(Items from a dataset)
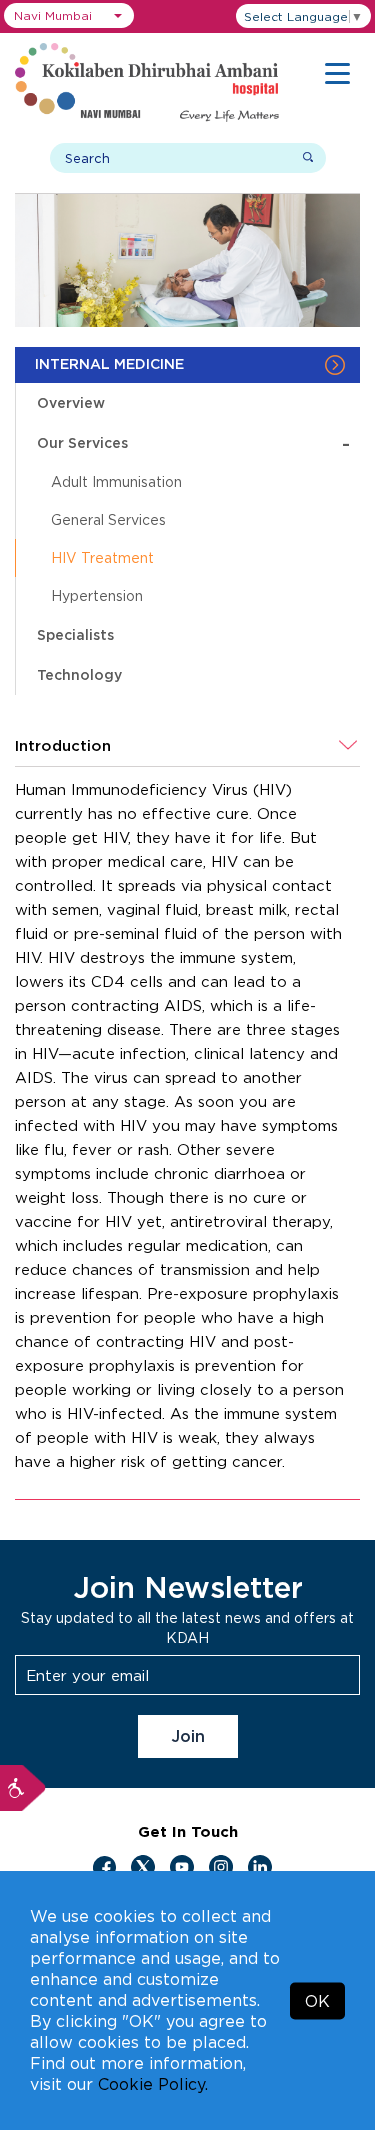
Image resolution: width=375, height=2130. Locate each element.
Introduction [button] (63, 745)
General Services (108, 519)
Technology (79, 674)
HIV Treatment (102, 557)
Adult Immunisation (116, 481)
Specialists (75, 634)
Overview (71, 402)
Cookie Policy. (153, 2084)
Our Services (193, 442)
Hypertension (97, 595)
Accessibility (23, 1788)
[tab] (187, 746)
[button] (69, 15)
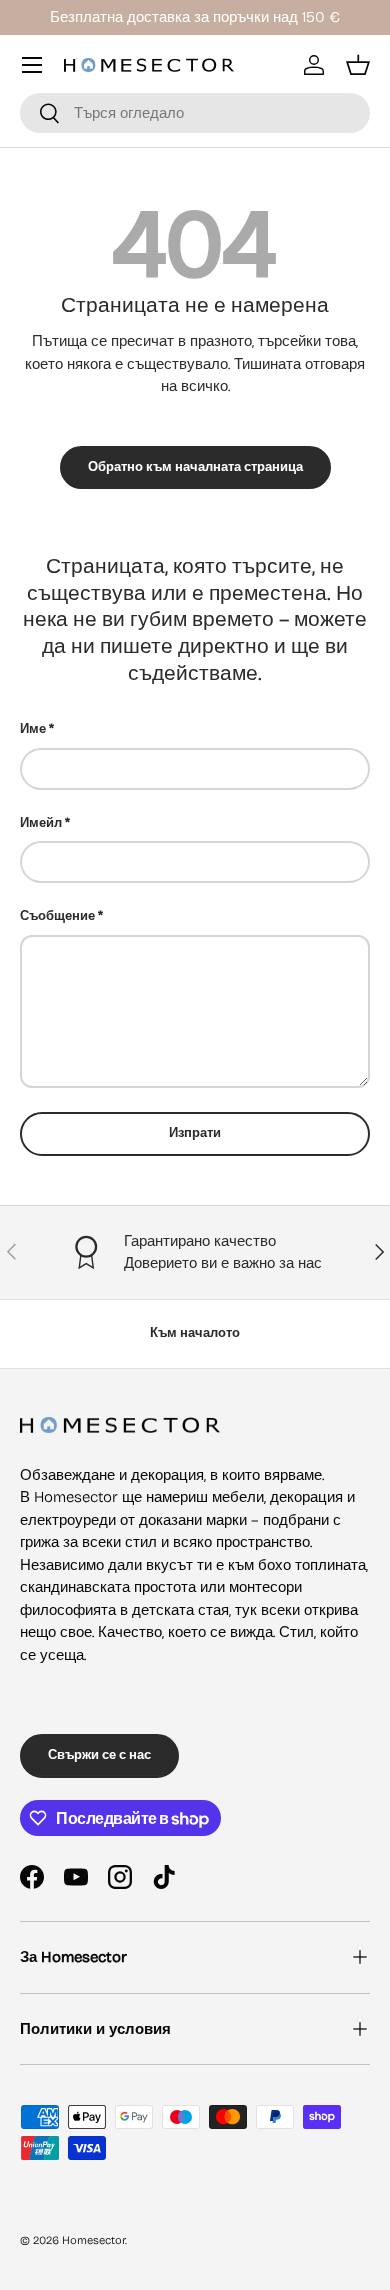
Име (33, 729)
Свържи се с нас (99, 1755)
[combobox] (195, 113)
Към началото (195, 1333)
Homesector (93, 2240)
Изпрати (195, 1133)
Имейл (41, 823)
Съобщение (57, 916)
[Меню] (32, 65)
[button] (358, 65)
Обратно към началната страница (195, 467)
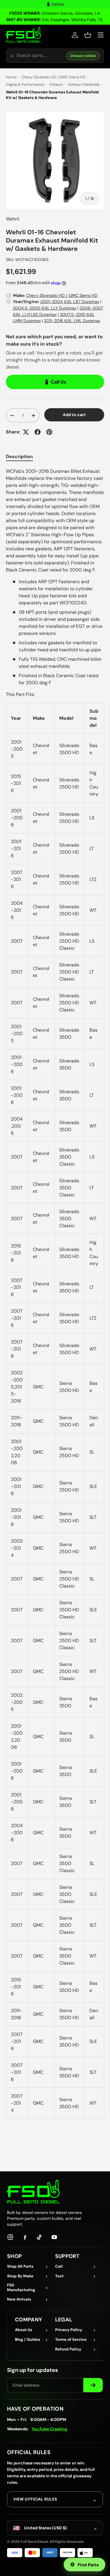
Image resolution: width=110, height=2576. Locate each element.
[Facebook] (25, 2237)
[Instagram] (10, 2237)
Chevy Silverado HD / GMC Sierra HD (53, 77)
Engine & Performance (25, 84)
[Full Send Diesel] (33, 2191)
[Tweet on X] (26, 432)
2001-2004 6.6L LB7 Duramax (69, 301)
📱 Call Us (55, 4)
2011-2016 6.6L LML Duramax (72, 320)
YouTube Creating (49, 2429)
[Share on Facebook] (37, 432)
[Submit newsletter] (93, 2385)
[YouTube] (54, 2237)
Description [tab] (19, 456)
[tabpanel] (55, 1293)
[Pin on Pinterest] (49, 432)
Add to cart (74, 414)
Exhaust (56, 84)
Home (11, 77)
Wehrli (12, 219)
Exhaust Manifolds (84, 84)
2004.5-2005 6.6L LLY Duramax (44, 308)
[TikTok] (39, 2237)
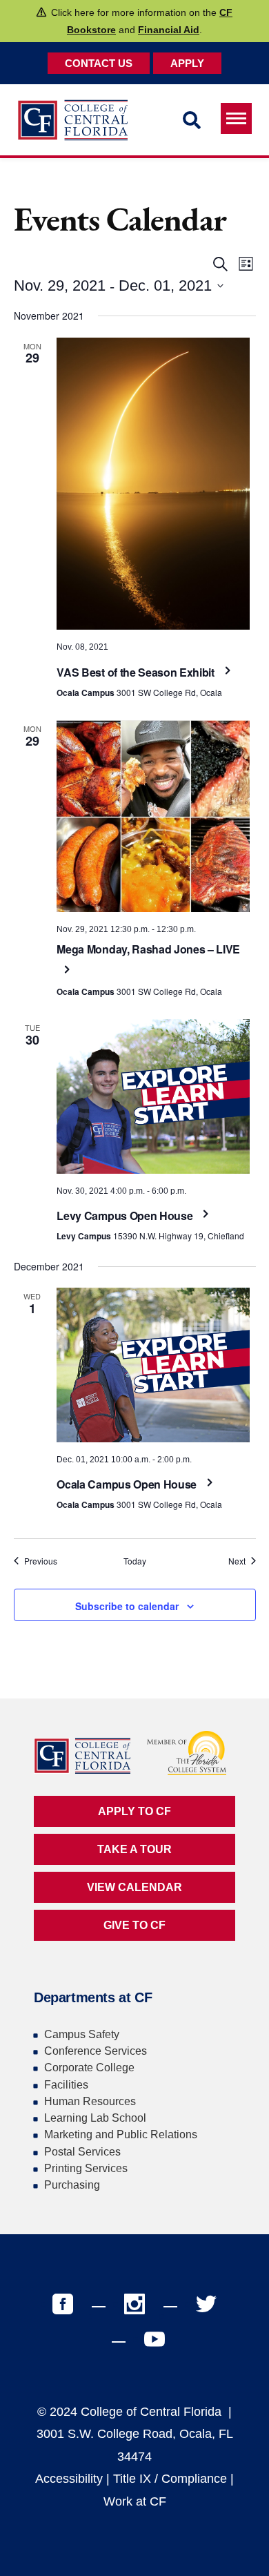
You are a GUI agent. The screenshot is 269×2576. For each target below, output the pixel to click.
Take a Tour (134, 1849)
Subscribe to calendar (127, 1606)
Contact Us (98, 63)
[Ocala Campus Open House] (153, 1365)
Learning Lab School (95, 2118)
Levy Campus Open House (126, 1215)
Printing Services (86, 2168)
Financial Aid (168, 29)
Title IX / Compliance (170, 2479)
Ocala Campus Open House (128, 1484)
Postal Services (82, 2152)
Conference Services (95, 2051)
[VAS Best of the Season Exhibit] (153, 484)
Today (134, 1561)
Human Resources (90, 2101)
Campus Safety (81, 2034)
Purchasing (72, 2185)
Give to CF (134, 1925)
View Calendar (134, 1887)
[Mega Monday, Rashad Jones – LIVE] (153, 816)
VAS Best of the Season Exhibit (137, 672)
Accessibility (69, 2479)
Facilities (66, 2085)
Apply (187, 63)
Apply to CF (134, 1811)
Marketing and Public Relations (120, 2134)
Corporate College (89, 2067)
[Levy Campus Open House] (153, 1096)
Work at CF (134, 2501)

» Exercise aim:
Beginning with the line above that contains "Introduction [button] (63, 745)" and ending with the line that contains "Обратно към началната страница (195, 467)", quote each line exactly, keeping out the pictures.

» Response below:
Introduction [button] (63, 745)
General Services (108, 519)
Technology (79, 674)
HIV Treatment (102, 557)
Adult Immunisation (116, 481)
Specialists (75, 634)
Overview (71, 402)
Cookie Policy. (153, 2084)
Our Services (193, 442)
Hypertension (97, 595)
Accessibility (23, 1788)
[tab] (187, 746)
[button] (69, 15)
Име (33, 729)
Свържи се с нас (99, 1755)
[combobox] (195, 113)
Към началото (195, 1333)
Homesector (93, 2240)
Изпрати (195, 1133)
Имейл (41, 823)
Съобщение (57, 916)
[Меню] (32, 65)
[button] (358, 65)
Обратно към началната страница (195, 467)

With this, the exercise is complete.